Joel Neto

O comboio


Nenhum de nós se lembra da primeira vez, embora entretanto as circunstâncias nos tenham persuadido de ter sido no Natal passado. A verdade é que, a certa altura, a desconfiança do Artur para com a metade da sala comum a que os meus avós chamavam quarto de jantar, e a que nós decidimos chamar apenas “a sala”, nos pareceu ter lá estado desde sempre. Às vezes era só um passar de largo, outros um evidente olhar torcido. Até que ele adquiriu um substantivo adequado e, ao ouvir a Marta tornar a perguntar-lhe o que se passava, o verbalizou:

— Tem medo.

Mas ser capaz de dizer do quê é arte de uma natureza inteiramente diferente, e durante muito tempo esgotámos possibilidades. Esquadrinhámos a sala com os olhos, revirámo-la com as mãos: não pareciam ser as sombras, não pareciam ser os espelhos nem os rostos nas fotografias. Recapitulámos os nossos próprios medos de infância – nada. Lembrei-me de quando o meu primo Nelito me apavorou com histórias sobre o diabo, mas eu tinha cinco anos e o Artur tem apenas dois (acabados de fazer). Até que ele apontou:

— O carro.

E, enfim, nós percebemos. Não era um carro, era um comboio, um daqueles simulacros de brinquedo antigo que se compram na loja do chinês: um pequeno comboio que percorre uma pista em oito, à vista de árvores e casas de plástico mal moldado, e de que ele tinha sentido um inexplicável pavor no Natal de 2023, quando o sentei em frente àquilo, todo romântico, e liguei a locomotiva.

Percebemo-lo e arrumámos de imediato o comboio na caixa dos enfeites de Natal. A Sónia viu-o lá, pensou que era engano, pô-lo a enfeitar o aparador e, assim que chegámos a casa, apressámo-nos a arrumá-lo de novo, antes que o pequeno o visse. Os medos cessaram no dia seguinte: bastou mostrarmos-lhe a louceira vazia do brinquedo que ali largáramos um ano antes. Perguntei-me: “Para onde levará aquele comboio o meu filho? Quem lhe trará? Que personagem sombria entrará na estação onde o Artur não tinha pensado sair e, encurralado, já não conseguirá de facto sair?”

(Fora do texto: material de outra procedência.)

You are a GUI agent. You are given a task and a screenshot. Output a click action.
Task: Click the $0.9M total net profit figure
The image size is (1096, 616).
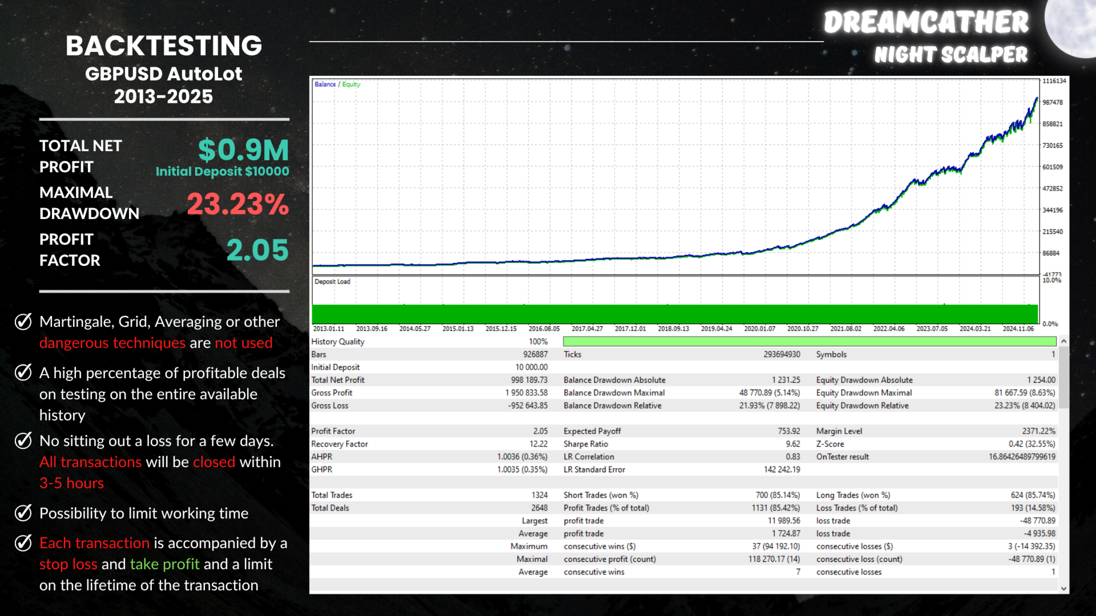tap(243, 151)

Desses lugares vêm os livros: de um medo que é só nosso, de uma esperança que ninguém parecia ter tido, de um sonho que afinal todos acalentámos mas a que nenhum dera nome. Enterneci-me muito, com esta nova vaidade de que antes me ria, e que é a de ser pai de alguém que fez, ou que consegue, ou que disse. E, quando apareceu um comboio na Masha e o Urso, fazendo-o esconder-se atrás da minha perna, sorri com bonomia: “Como é possível termos levado tanto tempo a perceber?”

O problema é que, hoje de manhã, estava lá o olhar torcido outra vez, e agora já não há comboio. Temos de começar tudo de novo?